Hillman spent 13 years managing and coaching at the Minor League level in the Yankees system (1989-2001), and he also served as director of player development for one season with the Rangers ('02). He played three seasons of Minor League Baseball in Cleveland's system from 1985-87 before serving as a scout for the organization from '87-88.
When Hinch was hired in September, he spoke about his desire to have a former big league manager as his bench coach. Hinch and Hillman knew each other when they were both managing in the Majors in 2009, and it seemed like a solid partnership.
"There's no question about what's most important in everybody's mind, and that's to serve these players," Hillman said. "A.J., with his relationship-based philosophy, he's going to be a great manager. Really, more than anything, I'll keep problems off his desk. That's what I'll try to attack for him."
Hillman knows how much a manager has on his plate and is going to do his best to make sure Hinch can focus on the things he needs to focus on.
"I want to nail it," Hillman said. "I want to nail it for the right reasons. I want to nail it because it's perceptual for his tenure here. I want to nail it because it benefits the players and getting them ready for a Major League championship season. I get excited and passionate about stuff like that, because it's about putting these guys in position to go out there and perform."
Some of Hillman's duties will revolve around soaking up the analytical information he'll get from the Astros' front office. Hillman said the Yankees were big into analytics, which should help him be ahead of the curve in Houston.
"I learned a lot, and I was on the inside a little bit with meetings with New York," Hillman said. "The analytics have grown so much. That was huge in New York.
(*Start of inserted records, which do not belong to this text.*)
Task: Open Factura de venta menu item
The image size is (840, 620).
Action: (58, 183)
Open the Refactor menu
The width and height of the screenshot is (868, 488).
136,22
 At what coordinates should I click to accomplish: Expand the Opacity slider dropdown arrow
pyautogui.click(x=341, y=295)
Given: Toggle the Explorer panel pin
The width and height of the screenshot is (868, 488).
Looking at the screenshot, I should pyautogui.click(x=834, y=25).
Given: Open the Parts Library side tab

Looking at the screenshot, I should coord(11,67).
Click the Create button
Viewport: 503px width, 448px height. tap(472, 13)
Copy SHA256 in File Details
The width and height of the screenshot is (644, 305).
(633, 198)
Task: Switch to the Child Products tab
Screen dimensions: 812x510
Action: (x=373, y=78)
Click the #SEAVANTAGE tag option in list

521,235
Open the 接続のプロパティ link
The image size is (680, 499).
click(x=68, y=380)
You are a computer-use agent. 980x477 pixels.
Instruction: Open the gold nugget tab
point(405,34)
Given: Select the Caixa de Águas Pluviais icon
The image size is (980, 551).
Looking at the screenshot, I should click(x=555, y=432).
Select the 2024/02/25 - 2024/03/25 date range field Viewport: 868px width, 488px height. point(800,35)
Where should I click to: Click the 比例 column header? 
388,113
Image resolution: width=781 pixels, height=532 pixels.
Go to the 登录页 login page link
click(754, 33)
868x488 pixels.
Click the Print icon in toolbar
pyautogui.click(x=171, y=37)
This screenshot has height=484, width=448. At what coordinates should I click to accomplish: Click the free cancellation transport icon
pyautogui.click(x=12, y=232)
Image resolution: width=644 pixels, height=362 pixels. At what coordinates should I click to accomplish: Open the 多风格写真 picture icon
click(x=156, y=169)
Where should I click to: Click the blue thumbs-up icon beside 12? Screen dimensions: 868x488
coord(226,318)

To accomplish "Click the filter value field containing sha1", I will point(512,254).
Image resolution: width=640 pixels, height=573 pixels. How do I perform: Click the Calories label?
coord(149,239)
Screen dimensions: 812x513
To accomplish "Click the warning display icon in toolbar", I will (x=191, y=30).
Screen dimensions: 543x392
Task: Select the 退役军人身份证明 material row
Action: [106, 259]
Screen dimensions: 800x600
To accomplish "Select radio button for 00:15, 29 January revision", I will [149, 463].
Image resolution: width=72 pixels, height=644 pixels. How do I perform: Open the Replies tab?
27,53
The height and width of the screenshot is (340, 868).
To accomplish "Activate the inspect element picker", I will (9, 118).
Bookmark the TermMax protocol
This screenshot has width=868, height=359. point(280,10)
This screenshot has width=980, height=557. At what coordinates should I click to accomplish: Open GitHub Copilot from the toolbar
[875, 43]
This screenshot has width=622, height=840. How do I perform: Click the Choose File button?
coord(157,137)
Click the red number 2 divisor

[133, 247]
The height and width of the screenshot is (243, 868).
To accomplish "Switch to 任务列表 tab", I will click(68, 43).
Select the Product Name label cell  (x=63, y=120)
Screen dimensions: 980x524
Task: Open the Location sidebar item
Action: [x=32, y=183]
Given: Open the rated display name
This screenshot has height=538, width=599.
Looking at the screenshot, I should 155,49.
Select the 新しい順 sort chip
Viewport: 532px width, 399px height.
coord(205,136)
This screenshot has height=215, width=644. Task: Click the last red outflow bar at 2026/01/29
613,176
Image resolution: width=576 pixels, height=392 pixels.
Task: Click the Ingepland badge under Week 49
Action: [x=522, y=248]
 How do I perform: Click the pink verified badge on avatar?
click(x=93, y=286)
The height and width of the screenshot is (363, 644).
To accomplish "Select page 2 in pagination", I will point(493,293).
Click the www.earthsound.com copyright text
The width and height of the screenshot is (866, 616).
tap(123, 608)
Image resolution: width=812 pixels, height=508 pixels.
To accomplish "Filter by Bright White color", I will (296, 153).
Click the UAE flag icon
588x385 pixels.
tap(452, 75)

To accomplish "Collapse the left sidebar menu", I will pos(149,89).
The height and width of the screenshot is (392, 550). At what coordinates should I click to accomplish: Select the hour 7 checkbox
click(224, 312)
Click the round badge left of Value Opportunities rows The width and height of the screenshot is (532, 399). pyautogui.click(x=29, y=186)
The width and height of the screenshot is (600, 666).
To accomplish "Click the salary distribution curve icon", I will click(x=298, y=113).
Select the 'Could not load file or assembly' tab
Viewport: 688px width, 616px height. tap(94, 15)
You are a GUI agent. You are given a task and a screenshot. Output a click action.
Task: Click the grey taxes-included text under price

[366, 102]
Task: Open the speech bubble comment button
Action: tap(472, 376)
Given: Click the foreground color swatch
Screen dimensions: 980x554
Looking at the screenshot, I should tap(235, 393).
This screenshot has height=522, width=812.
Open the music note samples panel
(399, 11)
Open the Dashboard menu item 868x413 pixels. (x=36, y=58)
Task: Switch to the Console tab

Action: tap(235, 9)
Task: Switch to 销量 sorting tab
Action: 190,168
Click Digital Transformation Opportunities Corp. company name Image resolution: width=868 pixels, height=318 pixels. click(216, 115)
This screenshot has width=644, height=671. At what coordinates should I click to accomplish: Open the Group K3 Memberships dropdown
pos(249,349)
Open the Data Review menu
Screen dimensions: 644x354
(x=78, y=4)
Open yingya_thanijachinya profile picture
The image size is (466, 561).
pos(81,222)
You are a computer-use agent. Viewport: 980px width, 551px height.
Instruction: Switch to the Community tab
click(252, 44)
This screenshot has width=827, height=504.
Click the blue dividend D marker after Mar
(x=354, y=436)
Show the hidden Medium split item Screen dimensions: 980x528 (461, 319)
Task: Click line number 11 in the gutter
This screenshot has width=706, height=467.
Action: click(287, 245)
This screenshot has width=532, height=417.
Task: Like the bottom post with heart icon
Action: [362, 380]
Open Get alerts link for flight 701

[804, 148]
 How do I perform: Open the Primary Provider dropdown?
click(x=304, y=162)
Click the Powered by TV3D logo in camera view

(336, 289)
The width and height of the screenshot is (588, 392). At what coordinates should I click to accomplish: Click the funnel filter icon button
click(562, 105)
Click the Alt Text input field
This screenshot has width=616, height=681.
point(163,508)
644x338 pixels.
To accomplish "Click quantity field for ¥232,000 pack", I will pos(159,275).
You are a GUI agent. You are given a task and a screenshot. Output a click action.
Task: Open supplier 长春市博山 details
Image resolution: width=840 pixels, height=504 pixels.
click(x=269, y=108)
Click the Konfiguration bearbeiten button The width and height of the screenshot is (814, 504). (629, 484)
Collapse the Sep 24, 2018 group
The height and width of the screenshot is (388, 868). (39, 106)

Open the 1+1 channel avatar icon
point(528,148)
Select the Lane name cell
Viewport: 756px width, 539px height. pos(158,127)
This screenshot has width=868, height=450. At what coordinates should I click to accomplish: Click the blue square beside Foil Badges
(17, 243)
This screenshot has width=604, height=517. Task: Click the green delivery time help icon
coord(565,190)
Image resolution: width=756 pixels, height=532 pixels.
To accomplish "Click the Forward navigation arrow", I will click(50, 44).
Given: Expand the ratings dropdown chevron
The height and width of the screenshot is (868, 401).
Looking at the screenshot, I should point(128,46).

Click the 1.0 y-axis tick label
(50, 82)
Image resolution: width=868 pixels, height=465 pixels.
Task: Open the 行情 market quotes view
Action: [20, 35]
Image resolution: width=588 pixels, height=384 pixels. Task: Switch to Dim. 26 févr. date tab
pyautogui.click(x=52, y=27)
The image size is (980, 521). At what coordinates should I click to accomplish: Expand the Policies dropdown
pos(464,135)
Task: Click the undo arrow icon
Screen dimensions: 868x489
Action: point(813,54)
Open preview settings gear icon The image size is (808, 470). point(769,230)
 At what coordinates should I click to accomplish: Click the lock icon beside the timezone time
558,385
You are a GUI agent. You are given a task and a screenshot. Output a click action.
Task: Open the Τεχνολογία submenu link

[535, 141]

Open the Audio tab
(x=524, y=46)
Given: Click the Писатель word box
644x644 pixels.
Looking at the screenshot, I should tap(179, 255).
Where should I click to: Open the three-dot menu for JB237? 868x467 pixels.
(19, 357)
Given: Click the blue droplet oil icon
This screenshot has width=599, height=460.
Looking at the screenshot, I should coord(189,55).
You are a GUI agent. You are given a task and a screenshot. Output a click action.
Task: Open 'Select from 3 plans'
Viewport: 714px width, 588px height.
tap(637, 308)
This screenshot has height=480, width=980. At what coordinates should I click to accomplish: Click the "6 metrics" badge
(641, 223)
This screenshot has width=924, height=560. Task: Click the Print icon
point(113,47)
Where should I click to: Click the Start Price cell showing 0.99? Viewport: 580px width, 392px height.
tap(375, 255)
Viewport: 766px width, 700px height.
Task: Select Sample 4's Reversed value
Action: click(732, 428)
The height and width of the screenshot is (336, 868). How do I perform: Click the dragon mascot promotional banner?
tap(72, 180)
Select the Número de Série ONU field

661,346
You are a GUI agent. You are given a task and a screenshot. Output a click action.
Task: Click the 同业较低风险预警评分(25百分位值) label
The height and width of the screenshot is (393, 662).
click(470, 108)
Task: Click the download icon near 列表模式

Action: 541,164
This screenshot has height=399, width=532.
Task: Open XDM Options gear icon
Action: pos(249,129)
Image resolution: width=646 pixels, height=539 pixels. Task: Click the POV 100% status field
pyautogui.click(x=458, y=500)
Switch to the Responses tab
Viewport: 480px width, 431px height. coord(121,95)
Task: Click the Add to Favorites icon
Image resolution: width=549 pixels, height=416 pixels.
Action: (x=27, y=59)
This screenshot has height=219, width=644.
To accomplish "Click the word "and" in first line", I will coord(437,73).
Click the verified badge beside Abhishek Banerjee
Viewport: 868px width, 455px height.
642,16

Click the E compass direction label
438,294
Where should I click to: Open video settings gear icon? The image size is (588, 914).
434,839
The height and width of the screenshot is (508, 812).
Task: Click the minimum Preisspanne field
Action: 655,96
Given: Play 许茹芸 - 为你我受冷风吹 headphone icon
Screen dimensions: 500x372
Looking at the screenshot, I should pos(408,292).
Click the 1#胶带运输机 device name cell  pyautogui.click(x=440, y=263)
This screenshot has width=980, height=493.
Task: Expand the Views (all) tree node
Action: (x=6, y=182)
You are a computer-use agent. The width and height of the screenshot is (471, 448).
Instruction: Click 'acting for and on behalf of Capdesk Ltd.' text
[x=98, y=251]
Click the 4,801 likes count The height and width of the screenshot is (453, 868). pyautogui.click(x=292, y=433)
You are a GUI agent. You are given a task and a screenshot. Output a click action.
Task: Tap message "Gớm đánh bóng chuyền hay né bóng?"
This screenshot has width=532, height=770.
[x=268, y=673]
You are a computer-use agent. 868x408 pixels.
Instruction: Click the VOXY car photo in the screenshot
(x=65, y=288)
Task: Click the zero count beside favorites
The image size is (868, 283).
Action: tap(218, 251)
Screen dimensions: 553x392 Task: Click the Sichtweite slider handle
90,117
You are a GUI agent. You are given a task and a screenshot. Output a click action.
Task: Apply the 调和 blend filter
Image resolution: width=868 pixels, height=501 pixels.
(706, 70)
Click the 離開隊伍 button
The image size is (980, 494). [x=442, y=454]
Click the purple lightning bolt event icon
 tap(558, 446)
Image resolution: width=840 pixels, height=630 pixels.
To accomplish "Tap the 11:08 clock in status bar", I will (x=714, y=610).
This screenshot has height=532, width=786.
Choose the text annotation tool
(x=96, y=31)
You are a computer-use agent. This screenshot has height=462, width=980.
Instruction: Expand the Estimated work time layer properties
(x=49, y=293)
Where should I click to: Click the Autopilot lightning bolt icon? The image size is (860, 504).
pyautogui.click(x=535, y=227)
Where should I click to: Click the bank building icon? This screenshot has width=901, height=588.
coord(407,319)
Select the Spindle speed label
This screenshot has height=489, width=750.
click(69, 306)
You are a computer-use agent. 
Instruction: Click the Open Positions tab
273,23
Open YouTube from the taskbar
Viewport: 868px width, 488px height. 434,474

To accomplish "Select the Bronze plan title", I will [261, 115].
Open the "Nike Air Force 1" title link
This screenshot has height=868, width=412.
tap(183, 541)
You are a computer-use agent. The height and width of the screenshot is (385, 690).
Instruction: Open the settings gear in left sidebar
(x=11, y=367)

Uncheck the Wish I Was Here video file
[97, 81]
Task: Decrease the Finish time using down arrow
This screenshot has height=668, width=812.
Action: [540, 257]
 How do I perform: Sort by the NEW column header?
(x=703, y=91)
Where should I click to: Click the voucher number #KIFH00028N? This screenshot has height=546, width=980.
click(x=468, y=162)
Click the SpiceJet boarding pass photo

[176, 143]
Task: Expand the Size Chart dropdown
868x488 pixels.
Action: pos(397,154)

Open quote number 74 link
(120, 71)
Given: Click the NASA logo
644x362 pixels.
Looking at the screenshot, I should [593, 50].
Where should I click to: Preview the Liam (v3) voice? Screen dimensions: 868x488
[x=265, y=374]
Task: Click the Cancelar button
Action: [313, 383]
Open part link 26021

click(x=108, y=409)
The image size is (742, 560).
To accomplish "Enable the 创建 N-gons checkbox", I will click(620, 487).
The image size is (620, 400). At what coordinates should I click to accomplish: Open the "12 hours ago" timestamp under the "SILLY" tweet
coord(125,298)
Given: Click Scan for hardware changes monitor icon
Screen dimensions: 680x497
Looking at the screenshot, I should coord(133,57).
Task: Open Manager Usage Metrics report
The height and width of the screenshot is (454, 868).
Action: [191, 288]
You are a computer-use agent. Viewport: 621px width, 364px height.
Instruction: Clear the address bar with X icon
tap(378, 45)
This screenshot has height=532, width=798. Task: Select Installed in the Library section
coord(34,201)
It was almost like God plucked me out of L.A., where we used it very minimally during my three years there, and he went, 'OK, I need to prepare you for [your] next job, so I'm going to put you with a team that uses it a ton.' I learned a lot, but I've got so much more to learn."
The chance to come to Houston and coach under Hinch is meaningful for Hillman because of the time and effort Luhnow and Hinch put into assembling the staff.
"When it was all complete, I sat back and I was talking to my wife and I said, 'Wow, it's pretty impressive the amount of work they put into this,' which was humbling to me because of the amount of experience," Hillman said. "This is an experienced staff."
Hillman is Texas to the core. He was born in Amarillo and lives in Liberty Hill, just north of Austin. He graduated from the University of Texas-Arlington, near where he grew up, and his wife is from Angleton, just south of Houston. He has plenty of family in the Houston area.
"I've been really blessed," he said.